• _Consignes_:
1. Quel est le titre de la thèse de Georges Canguilhem citée dans l'extrait du document ?
2. Relevez toutes les personnes désignées par leur nom dans l'extrait du document.
3. Poursuivez l'extrait du document sur Canguilhem et la notion de santé à partir de sa dernière phrase.

• _Extrait du document_:
%%
La santé en librairie
Retour sur Canguilhem
L’HISTOIRE de la médecine donne sans cesse à penser, puisque le médecin utilise – à son esprit défendant, serions-nous tentés de dire – la notion de santé donc de norme. Le XVIIIe siècle avait tenté, avec l’essor de la statistique et les travaux de Quetelet, de réduire la norme à la fréquence statistique (au point qu’un disciple de Quetelet œuvrant dans une gare internationale avait tenté de déterminer l’« urine européenne moyenne »).
Par la suite, Claude Bernard, après ses « Leçons sur le diabète », faisait évanouir quelque peu le problème en affirmant l’homogénéité et la continuité du normal et du pathologique : ce dernier n’étant qu’un excès ou une insuffisance (hyper ou hypo) par rapport à une horizontale, il n’y aurait donc entre la santé et la maladie qu’une différence de degré, non de nature.
Normatif.
C’est d’abord à cette conception que s’oppose Georges Canguilhem dans sa thèse « le Normal et le Pathologique » (Puf, 1975). Il rappelle que le dernier de ces deux termes signifie souffrance et impuissance, sentiment de vie contrariée. C’est à la vie qu’il faut s’intéresser, dit Canguilhem, pour distinguer ces deux termes. En effet, le vivant n’est pas indifférent à ce qui l’exalte ou l’amoindrit, il favorise certaines normes et se maintient en s’individualisant. « La vie, dit-il, n’est pas seulement soumission au milieu mais institution de son milieu propre », elle est « polarité et par là-même position inconsciente de valeur . »
Il en résulte plusieurs conséquences importantes. L’individu n’est jamais normal, il est normatif, c’est-à-dire qu’il institue ses propres normes, celles qui favorisent son harmonie avec le monde. De fait, une norme n’existe pas, surtout si on la garde dans le champ de la statistique : le yogi qui peut retenir très longtemps sa respiration, l’athlète qui bat un record de saut en hauteur ne sont pas « anormaux », ils créent, instituent une nouvelle norme.
%%
• _Extrait des données_:
%%
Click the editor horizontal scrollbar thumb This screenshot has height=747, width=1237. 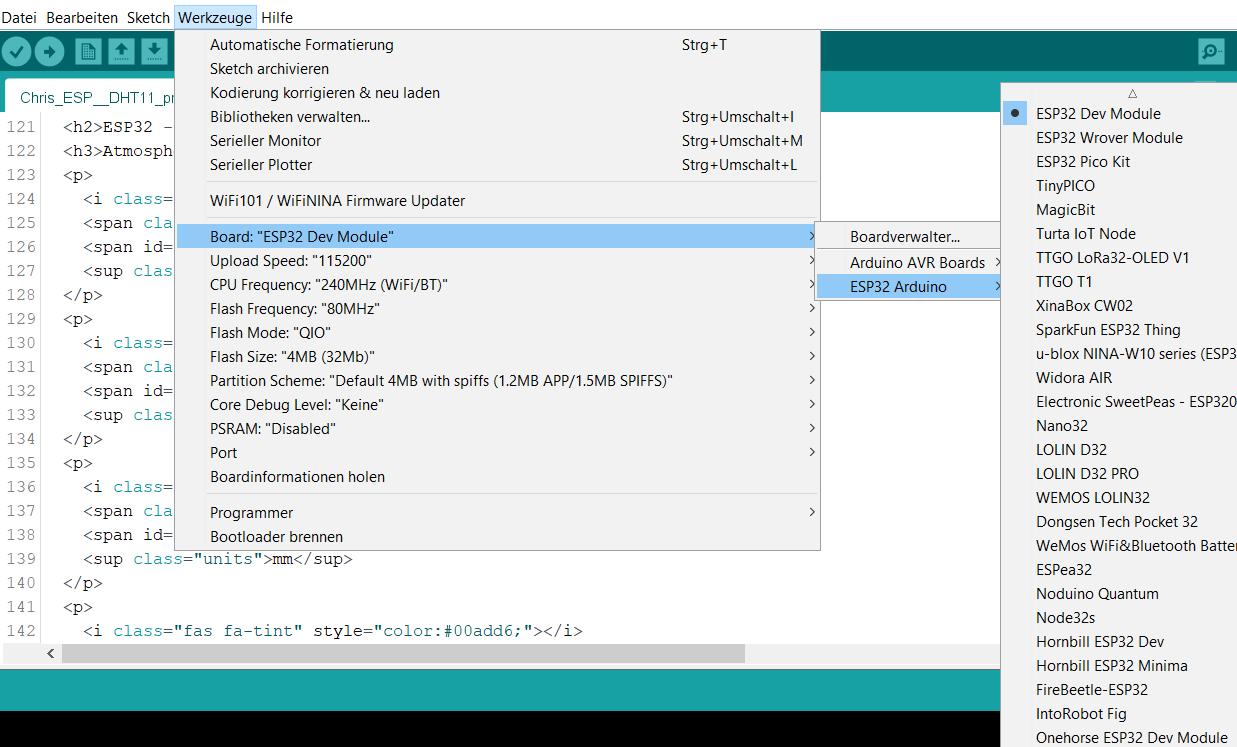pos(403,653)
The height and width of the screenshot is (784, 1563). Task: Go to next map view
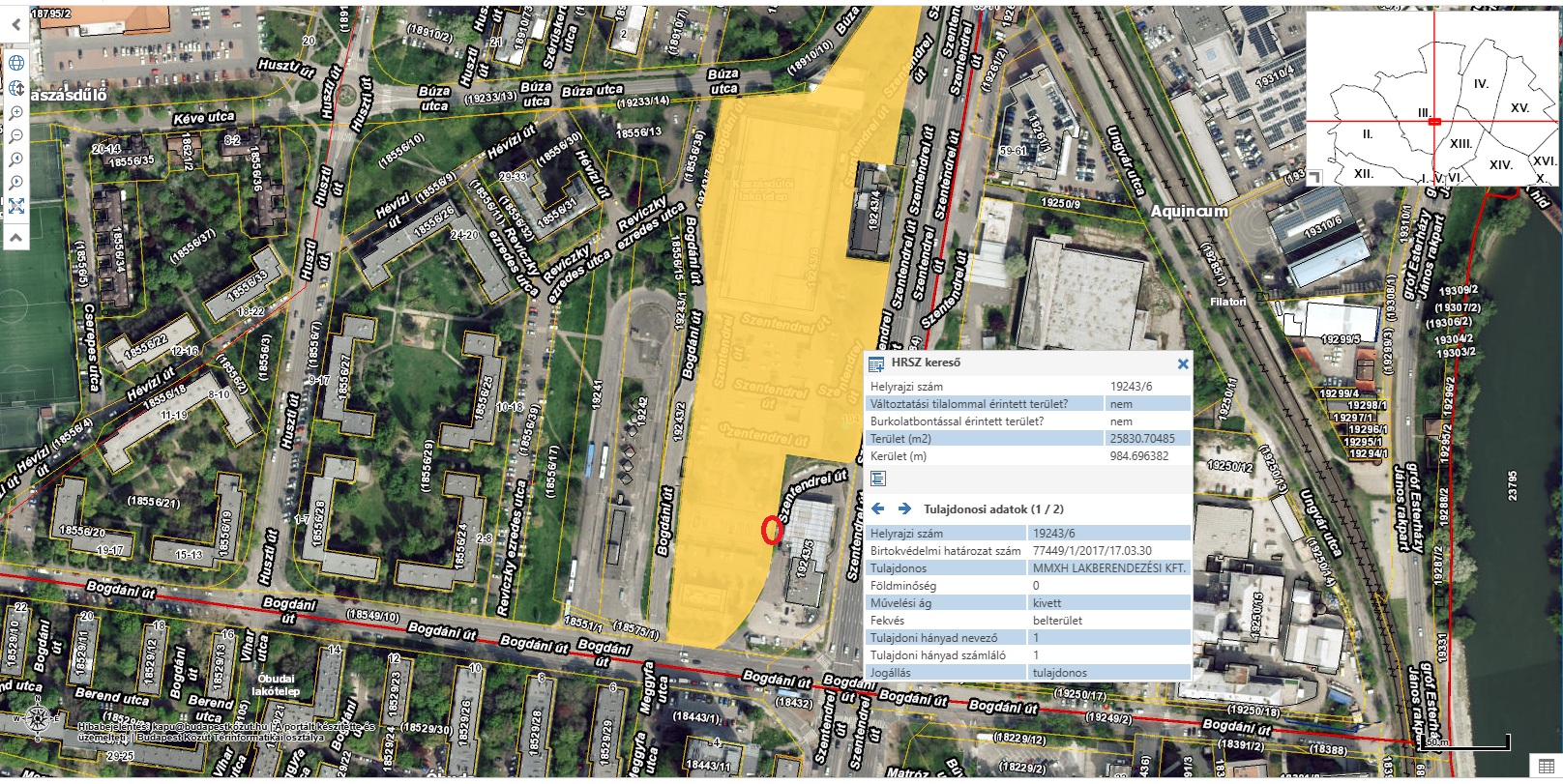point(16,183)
%%
• _Réponses par consigne_:
1. Sa thèse s'intitule « le Normal et le Pathologique » (Puf, 1975).

2. Quetelet, Claude Bernard, Georges Canguilhem

3.
Il s’ensuit qu’être malade, c’est voir ses possibilités restreintes dans un cas précis : telle bonne d’enfant forcée de suivre ses patrons dans un pays andin découvre à cette occasion son insuffisante respiratoire. Il s’ensuit également que des pathologies répertoriées par la médecine (une petite tumeur ou une forme modérée de cirrhose du foie) relèvent plus pour Canguilhem de la physiologie, puisqu’il n’y a pas « vie empêchée », ou, pour verser dans le philosophique, souffrance existentielle.
Peut-on en rester à cette vision qui implique un total relativisme peu compatible avec l’objectivisme d’une classification médicale, se demande Élodie Giroux. Les développements de la génétique, de la bactériologie ou de l’immunologie ne seraient-elles que des « sciences appliquées à l’art de la vie » ?
Idéologie.
Enfin, l’auteur pointe chez Canguilhem un implicite darwinisme, comme si la santé individuelle réalisait le plan d’un retour à des conditions d’équilibre (homéostasie) ou d’une meilleure adaptation de l’espèce en général. On est là passés dans le camp de l’idéologie au sens le plus péjoratif.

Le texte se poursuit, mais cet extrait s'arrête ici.